Rewrite the lines from the one containing "医院案内 (19, 336)" through the one containing "Anniversary (81, 279)", inclusive, as a JSON list of strings with one string per line, leaving out blank lines. Omit the pictures from the list.

-- Start of Supplied entries --

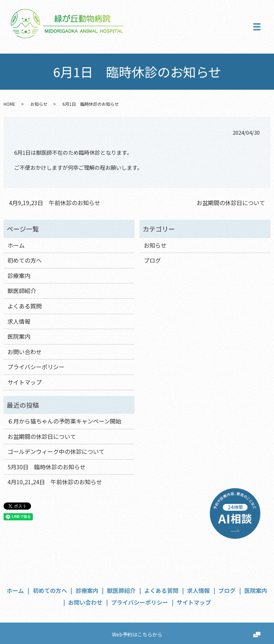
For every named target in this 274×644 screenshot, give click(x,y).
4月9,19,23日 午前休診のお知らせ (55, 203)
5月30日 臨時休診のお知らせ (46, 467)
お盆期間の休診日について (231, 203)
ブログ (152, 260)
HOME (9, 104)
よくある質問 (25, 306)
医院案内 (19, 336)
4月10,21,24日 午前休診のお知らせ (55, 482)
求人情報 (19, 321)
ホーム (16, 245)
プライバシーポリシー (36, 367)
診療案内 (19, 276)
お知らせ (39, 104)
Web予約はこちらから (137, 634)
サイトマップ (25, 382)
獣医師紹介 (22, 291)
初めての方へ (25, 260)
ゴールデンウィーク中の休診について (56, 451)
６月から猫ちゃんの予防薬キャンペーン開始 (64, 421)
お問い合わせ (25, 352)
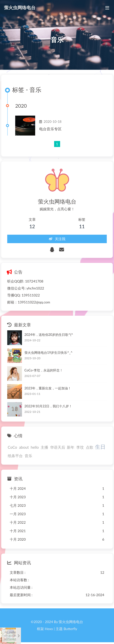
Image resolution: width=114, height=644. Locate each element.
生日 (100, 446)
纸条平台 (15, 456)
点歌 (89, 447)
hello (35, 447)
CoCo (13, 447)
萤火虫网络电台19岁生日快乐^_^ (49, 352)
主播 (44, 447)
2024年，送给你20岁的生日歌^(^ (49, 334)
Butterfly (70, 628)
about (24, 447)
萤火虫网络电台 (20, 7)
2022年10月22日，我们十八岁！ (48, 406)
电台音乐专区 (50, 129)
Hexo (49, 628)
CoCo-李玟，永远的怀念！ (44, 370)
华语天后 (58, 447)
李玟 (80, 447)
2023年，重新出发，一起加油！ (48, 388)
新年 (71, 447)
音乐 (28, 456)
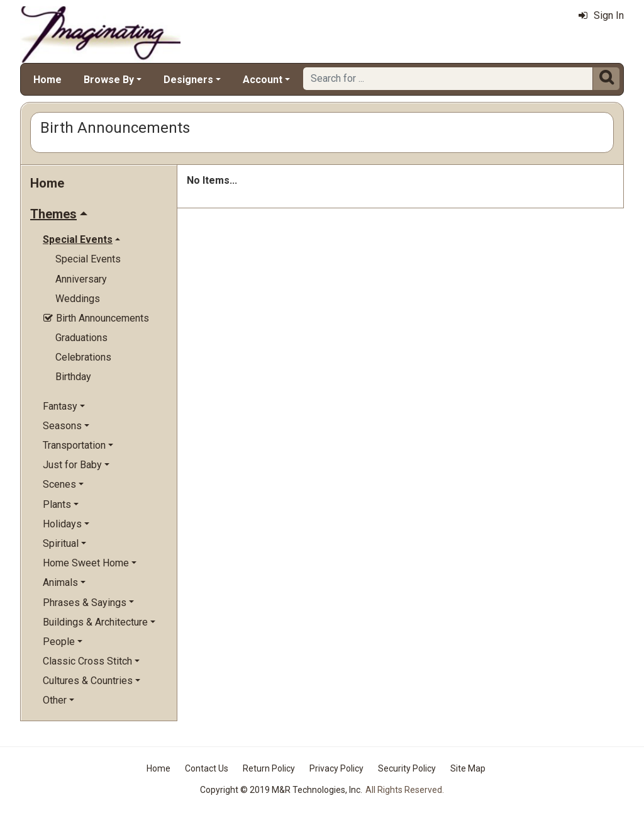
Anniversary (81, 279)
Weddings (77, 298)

-- End of Supplied entries --
-- Start of Supplied entries --

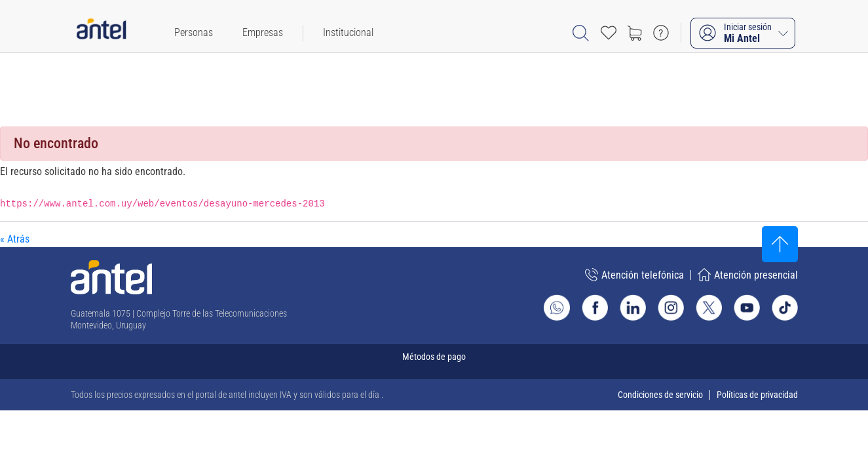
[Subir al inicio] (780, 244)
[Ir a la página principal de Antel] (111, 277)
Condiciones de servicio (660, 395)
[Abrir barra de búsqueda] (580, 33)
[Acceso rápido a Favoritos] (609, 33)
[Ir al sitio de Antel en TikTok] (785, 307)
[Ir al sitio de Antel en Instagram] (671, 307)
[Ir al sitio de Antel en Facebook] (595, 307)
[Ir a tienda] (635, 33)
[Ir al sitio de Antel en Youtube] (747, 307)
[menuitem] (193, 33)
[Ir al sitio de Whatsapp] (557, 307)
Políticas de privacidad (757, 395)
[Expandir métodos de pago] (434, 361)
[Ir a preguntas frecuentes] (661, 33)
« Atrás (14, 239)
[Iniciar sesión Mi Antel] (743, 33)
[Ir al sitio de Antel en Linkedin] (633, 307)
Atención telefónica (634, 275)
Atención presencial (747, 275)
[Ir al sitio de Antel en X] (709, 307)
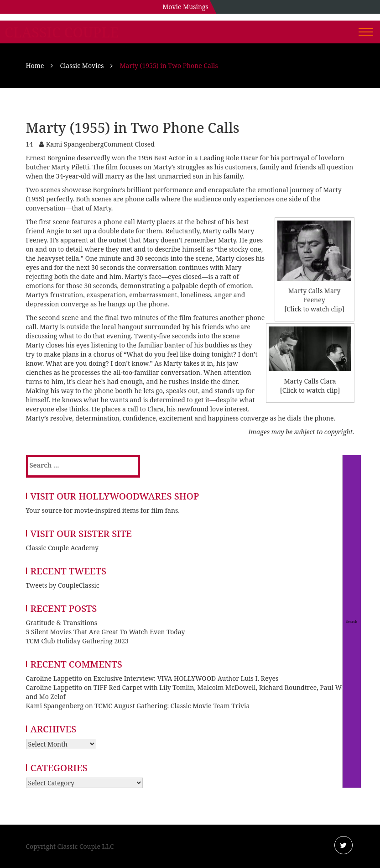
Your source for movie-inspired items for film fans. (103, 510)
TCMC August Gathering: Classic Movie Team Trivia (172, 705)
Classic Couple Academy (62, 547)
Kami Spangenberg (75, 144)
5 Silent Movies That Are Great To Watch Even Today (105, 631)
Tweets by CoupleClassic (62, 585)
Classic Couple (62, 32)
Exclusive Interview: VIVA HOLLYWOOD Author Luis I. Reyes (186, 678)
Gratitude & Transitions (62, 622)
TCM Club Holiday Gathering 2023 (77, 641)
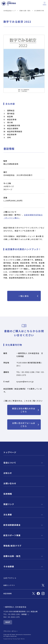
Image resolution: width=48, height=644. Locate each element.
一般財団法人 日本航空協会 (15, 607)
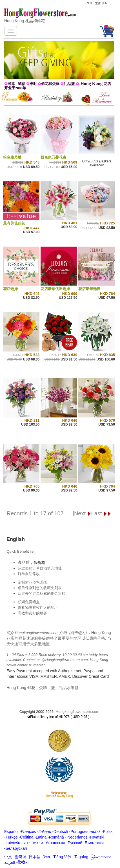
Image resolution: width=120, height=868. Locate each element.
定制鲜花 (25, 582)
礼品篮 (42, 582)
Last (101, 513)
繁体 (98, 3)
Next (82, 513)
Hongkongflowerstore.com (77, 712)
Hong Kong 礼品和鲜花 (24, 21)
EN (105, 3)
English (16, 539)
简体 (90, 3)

-- End of Supplied entries --

## Task solution
[
  "医院案内 (19, 336)",
  "4月10,21,24日 午前休診のお知らせ (55, 482)",
  "求人情報 (19, 321)",
  "ホーム (16, 245)",
  "プライバシーポリシー (36, 367)",
  "診療案内 (19, 276)",
  "お知らせ (39, 104)",
  "Web予約はこちらから (137, 634)",
  "サイトマップ (25, 382)",
  "獣医師紹介 (22, 291)",
  "初めての方へ (25, 260)",
  "ゴールデンウィーク中の休診について (56, 451)",
  "６月から猫ちゃんの予防薬キャンペーン開始 (64, 421)",
  "お問い合わせ (25, 352)",
  "Image resolution: width=114, height=644. Locate each element.",
  "生日 (100, 446)",
  "纸条平台 (15, 456)",
  "点歌 (89, 447)",
  "hello (35, 447)",
  "CoCo (13, 447)",
  "萤火虫网络电台19岁生日快乐^_^ (49, 352)",
  "主播 (44, 447)",
  "2024年，送给你20岁的生日歌^(^ (49, 334)",
  "Butterfly (70, 628)",
  "about (24, 447)",
  "萤火虫网络电台 (20, 7)",
  "2022年10月22日，我们十八岁！ (48, 406)",
  "电台音乐专区 (50, 129)",
  "Hexo (49, 628)",
  "CoCo-李玟，永远的怀念！ (44, 370)",
  "华语天后 (58, 447)",
  "李玟 (80, 447)",
  "2023年，重新出发，一起加油！ (48, 388)",
  "新年 (71, 447)",
  "音乐 (28, 456)",
  "Anniversary (81, 279)"
]